Como en una ruleta que rota sobre el eje del calendario las festividades y tradiciones se suceden irremediablemente con el discurso del tiempo. Un curso que muestra su rostro con diferentes tonalidades, según el matiz de la conmemoración. En el caso que nos ocupan, la festividad, ayer, del día de todos los Santos, y hoy del día de difuntos, tiñen la vida de blancos y negros y, por supuesto, de grises. Son los colores que resaltan todos los meses de noviembre frente a la multicolor acuarela de flores que abrigan, cubren y adornan las moradas eternas de nuestros seres difuntos.
Son los pigmentos que dibujan las melancólicas hojas del penúltimo capitulo del almanaque, unas gamas que persiguen nuestra vida desde que es tal, aunque las expresiones, las manifestaciones, los usos y costumbres de estas calendas hayan evolucionado, hayan cambiado e, incluso, hayan mutado en su totalidad.
Lejos quedan muchos rituales alusivos a la muerte; extinguidos están los larguísimos lutos que hasta conllevaban la envoltura negra de cortinas y visillos domésticos, por no aludir a los hábitos y usos de la vida cotidiana de dolientes y parientes que en días como hoy habían de cumplir rigurosos preceptos para honrar a los ausentes.

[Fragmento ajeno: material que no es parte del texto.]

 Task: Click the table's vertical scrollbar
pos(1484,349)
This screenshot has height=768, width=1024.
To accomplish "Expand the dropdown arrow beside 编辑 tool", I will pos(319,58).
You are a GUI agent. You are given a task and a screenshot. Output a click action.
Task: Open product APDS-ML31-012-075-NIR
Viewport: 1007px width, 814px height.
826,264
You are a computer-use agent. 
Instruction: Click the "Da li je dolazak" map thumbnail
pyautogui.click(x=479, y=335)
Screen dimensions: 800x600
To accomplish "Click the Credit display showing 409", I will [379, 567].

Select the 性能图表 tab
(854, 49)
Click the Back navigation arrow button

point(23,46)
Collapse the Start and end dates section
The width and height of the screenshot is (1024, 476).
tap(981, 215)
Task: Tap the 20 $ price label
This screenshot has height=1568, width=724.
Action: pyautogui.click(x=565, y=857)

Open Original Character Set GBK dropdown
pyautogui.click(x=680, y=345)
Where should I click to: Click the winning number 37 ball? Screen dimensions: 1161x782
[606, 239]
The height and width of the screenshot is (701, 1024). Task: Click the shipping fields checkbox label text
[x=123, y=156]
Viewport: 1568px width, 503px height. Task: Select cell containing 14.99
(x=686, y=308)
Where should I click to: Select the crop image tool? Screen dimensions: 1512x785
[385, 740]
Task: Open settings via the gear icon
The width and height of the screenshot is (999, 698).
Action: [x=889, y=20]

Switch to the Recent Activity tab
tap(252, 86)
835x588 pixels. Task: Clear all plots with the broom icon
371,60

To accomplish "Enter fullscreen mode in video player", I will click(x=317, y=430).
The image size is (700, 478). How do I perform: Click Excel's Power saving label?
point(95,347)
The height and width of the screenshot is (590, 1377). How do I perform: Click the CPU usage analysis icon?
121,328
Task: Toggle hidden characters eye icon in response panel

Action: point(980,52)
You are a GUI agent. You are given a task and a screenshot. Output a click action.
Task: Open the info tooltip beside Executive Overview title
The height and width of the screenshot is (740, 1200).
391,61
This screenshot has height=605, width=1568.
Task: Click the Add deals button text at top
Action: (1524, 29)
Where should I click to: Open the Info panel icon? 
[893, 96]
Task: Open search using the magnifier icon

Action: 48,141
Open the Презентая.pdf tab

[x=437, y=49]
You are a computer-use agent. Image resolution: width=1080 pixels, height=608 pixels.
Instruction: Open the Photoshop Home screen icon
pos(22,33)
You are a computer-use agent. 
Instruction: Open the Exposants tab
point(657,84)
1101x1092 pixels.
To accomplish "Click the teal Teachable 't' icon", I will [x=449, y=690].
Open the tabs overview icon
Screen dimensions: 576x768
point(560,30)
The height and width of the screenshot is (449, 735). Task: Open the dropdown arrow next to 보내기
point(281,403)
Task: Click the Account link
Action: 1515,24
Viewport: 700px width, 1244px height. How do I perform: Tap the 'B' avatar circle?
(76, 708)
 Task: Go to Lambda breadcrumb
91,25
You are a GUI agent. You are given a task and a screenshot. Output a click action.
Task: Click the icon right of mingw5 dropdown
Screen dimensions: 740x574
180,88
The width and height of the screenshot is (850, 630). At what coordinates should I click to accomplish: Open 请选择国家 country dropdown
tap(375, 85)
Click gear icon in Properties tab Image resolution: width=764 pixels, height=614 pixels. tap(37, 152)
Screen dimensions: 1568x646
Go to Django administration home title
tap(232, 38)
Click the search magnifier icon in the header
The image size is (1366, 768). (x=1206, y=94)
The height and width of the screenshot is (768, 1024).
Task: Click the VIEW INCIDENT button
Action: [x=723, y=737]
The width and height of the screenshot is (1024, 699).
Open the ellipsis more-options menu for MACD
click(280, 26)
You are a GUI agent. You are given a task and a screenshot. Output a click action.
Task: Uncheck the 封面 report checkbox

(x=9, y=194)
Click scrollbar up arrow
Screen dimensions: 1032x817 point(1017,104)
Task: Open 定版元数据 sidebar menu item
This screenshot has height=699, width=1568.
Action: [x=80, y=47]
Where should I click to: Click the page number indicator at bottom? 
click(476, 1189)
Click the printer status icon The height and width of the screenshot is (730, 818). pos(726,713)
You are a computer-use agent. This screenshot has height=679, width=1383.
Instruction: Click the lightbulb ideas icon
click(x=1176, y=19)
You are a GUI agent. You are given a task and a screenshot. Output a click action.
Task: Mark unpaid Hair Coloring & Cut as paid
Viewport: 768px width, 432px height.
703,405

Los velos negros pasaron a mejor vida y las imprentas han reducido sus ganancias con la práctica desaparición de los recordatorios, esas cuidadas tarjetas ribeteadas de negro con todos los datos y circunstancias del óbito del titular de la misma , en las que el director espiritual y la familia rogaban una oración por el eterno descanso del alma del finado, texto que se acompañaba de una esmerada selección de citas, salmos y plegarias de personajes bíblicos y santos, en las que con diferencia el palmarés siempre lo ocupó Job, el profeta de la paciencia y la fidelidad, junto a dolorosas reproducciones de vírgenes, crucifijos y nazarenos.